Trecho:
○ ○ ○
No quadro atual de tensões entre Estados Unidos e Irã, para além dos ataques ao seu aliado estratégico do Oriente Médio, Israel, a inteligência dos Estados Unidos afirmou que ocorreu uma intervenção iraniana no processo eleitoral de 2024 desde agosto. Numa tentativa de impedir que Donald Trump chegasse à Casa Branca, o alegado é a interferência no processo eleitoral e até mesmo espionagem, para fazer com que o povo estadunidense desconfie de seu processo eleitoral⁶. Além disso, um homem foi também acusado pelo governo estadunidense por conspiração para matar o então candidato à presidência. A crescente tensão entre ambos países reflete o sentimento de hostilidade em ascensão, podendo ser ainda mais acentuado uma vez que Trump comece de fato o seu governo, em 20 de janeiro de 2025.
A recente onda de ataques e tentativas de interferência, incluindo o lançamento de drones iranianos em direção a Israel, bem como a interceptação de armas destinadas ao Hezbollah na Síria, são exemplos de como essa tensão tem se manifestado em conflitos diretos e indiretos. Israel, por sua vez, mantém seu nível de prontidão elevado, com oficiais israelenses frequentemente publicando demonstrações de força em redes sociais, reforçando sua capacidade de resposta a ameaças regionais.
○ ○ ○
O que fazer:
1: Indique se cada afirmação a seguir está de acordo com o trecho, respondendo sim ou não e citando literalmente as palavras dele que decidem a questão: (a) A inteligência dos Estados Unidos afirmou que a intervenção iraniana no processo eleitoral de 2024 ocorre desde agosto. (b) Trump começa de fato o seu governo em 20 de janeiro de 2025. (c) As armas destinadas ao Hezbollah foram interceptadas no Líbano.
2: Reescreva a parte do trecho que começa em "A recente onda" e segue até "a ameaças regionais.", substituindo "redes sociais" por "plataformas digitais".

Material fornecido:
○ ○ ○
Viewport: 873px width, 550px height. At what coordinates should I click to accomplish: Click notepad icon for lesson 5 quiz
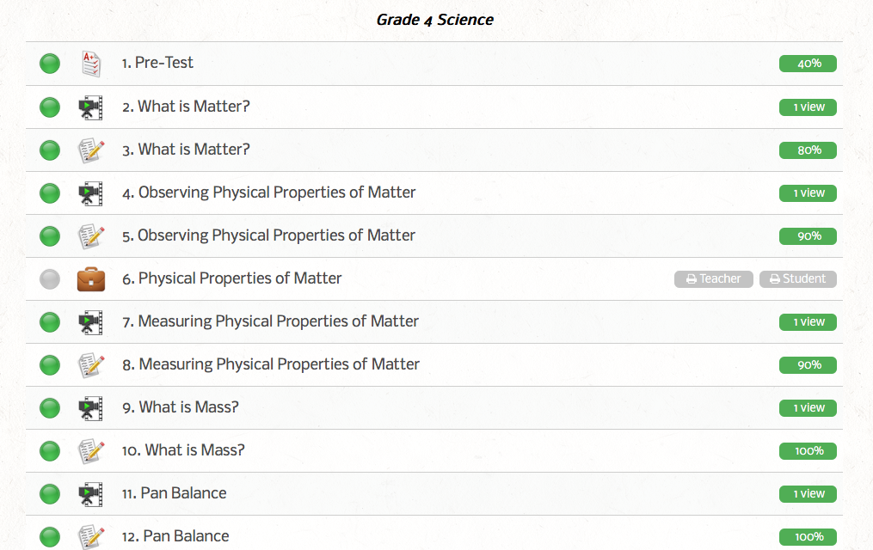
○ ○ ○
Respostas em ordem:
1:
(a) Sim: "a inteligência dos Estados Unidos afirmou que ocorreu uma intervenção iraniana no processo eleitoral de 2024 desde agosto".
(b) Sim: "uma vez que Trump comece de fato o seu governo, em 20 de janeiro de 2025".
(c) Não: "a interceptação de armas destinadas ao Hezbollah na Síria".

2:
A recente onda de ataques e tentativas de interferência, incluindo o lançamento de drones iranianos em direção a Israel, bem como a interceptação de armas destinadas ao Hezbollah na Síria, são exemplos de como essa tensão tem se manifestado em conflitos diretos e indiretos. Israel, por sua vez, mantém seu nível de prontidão elevado, com oficiais israelenses frequentemente publicando demonstrações de força em plataformas digitais, reforçando sua capacidade de resposta a ameaças regionais.